To date, Wal-Mart has promised that 300 of its top suppliers will have committed to RFID capability by the end of this year. Two years ago, Gillette Co. placed an order for 500 million RFID tags to be delivered over three years. Benetton had planned to put RFID labels on a complete line of clothes and to track items from manufacturing plants to the point of sale, but a consumer boycott forced it to reconsider.

The technology is there and the market is there; ePC stands as the likely successor of the UPC barcode. However, consumer privacy advocates are concerned that by including an RFID tag in every product, the door will be opened to the wholesale tracking of individual citizens. As RFID technology becomes more and more prevalent and RFID readers more available, someone with access to the appropriate databases—a government official, an enterprising crook—will link items possessing RFID tags with the individual that purchased them, and will thereby be able to track that individual by monitoring the RFID readers that recognize his tags. Privacy advocates are particularly concerned that, due to RFID tags' tiny size, they may be embedded in products without the customer's knowledge.

Several legislatures, including California and New Hampshire, are already considering legislation that would attempt to address these privacy concerns. Some of these proposals involve a "kill tag" provision, which would require retailers to disable or remove an RFID tag before it leaves the store. All proposals require a disclosure to the customer of the presence of an RFID tag.

RFID Identification Cards

Regardless of whether RFID technology deployed in the retail environment would be a viable means of individual tracking, any such plans would quickly be dropped in favor of a far more efficient and cost-effective method of tracking, involving identifications cards with embedded RFID tags.

RFID tags in ID cards would make individual tracking far more simple and efficient than RFID tags in products for several reasons.

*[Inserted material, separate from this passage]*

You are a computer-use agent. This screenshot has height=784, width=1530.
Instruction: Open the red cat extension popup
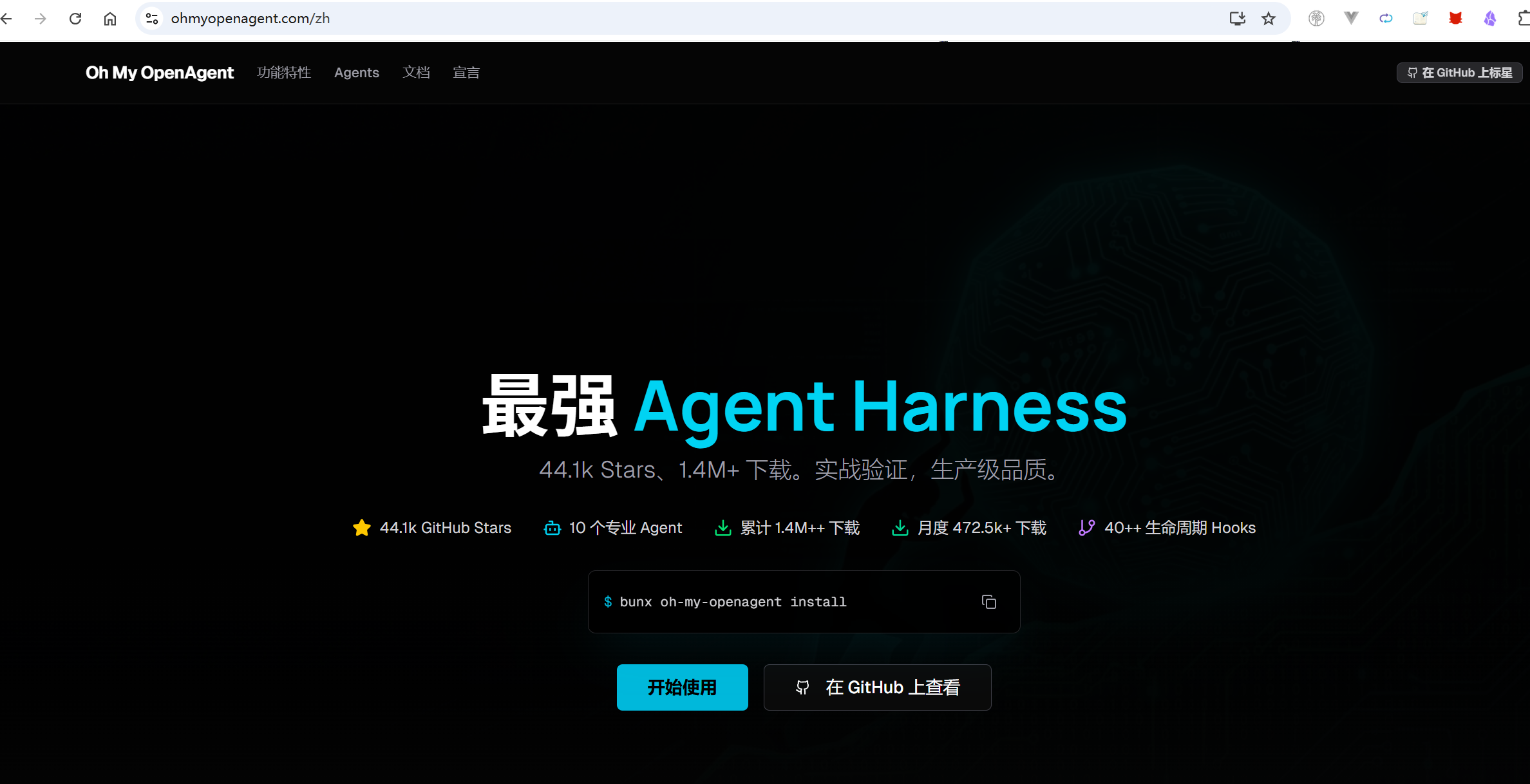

First, whereas the latter tracks the product, which then requires access to the retailer's database in order to link the product to the individual, the former—like a social security number—directly identifies the individual. Second, tracking an individual through his products requires that he have the same product on his person throughout all stages of the tracking, which is unlikely; people are constantly changing their clothing and accessories. An ID card, on the other hand, is something that will likely accompany the individual wherever he goes, permitting virtually uninterrupted tracking. If RFID-enabled identification cards became mainstream, this potential for individual tracking would eclipse product tracking, which would likely be abandoned as unwieldy and inefficient.

Conclusion

The increasing ability of technology to track individual movements presents a privacy issue that appears to be coming to a head on several fronts. Cellphone triangulation permits the real-time tracking of the subscriber; RFID-enabled ID cards, if allowed may permit an alternate form of tracking. Internet cookies permit a form of cyber-tracking on the internet. Indeed, the United States Supreme Court in Kyllo v. United States, 533 U.S. 27, 34 (2001), even as it announced the constitutionality of utilizing technology that has achieved "general public use," warned of "this power of technology to shrink the realm of guaranteed privacy."

These privacy concerns are currently being addressed by a legislative approach, with the enactment of piecemeal legislation that would limit tracking within particular technological contexts. There is little discussion, however, of the constitutional implications of these nascent tracking technologies. Does an individual have a reasonable expectation of privacy in his location? Do these technologies meet Kyllo's standard of "general public use"? Now? Next year? Given the widespread proliferation of these technologies, is "general public use" still a viable standard? How should we, as a people, strike a balance between the convenience of wireless connectivity and privacy? Between security and privacy?

In this era of technology and terrorism, these are the questions that ought to hold our attention; their answers will determine our nation's future.

Shlomo S. Sherman is an associate with Shea & Carlyon, Ltd.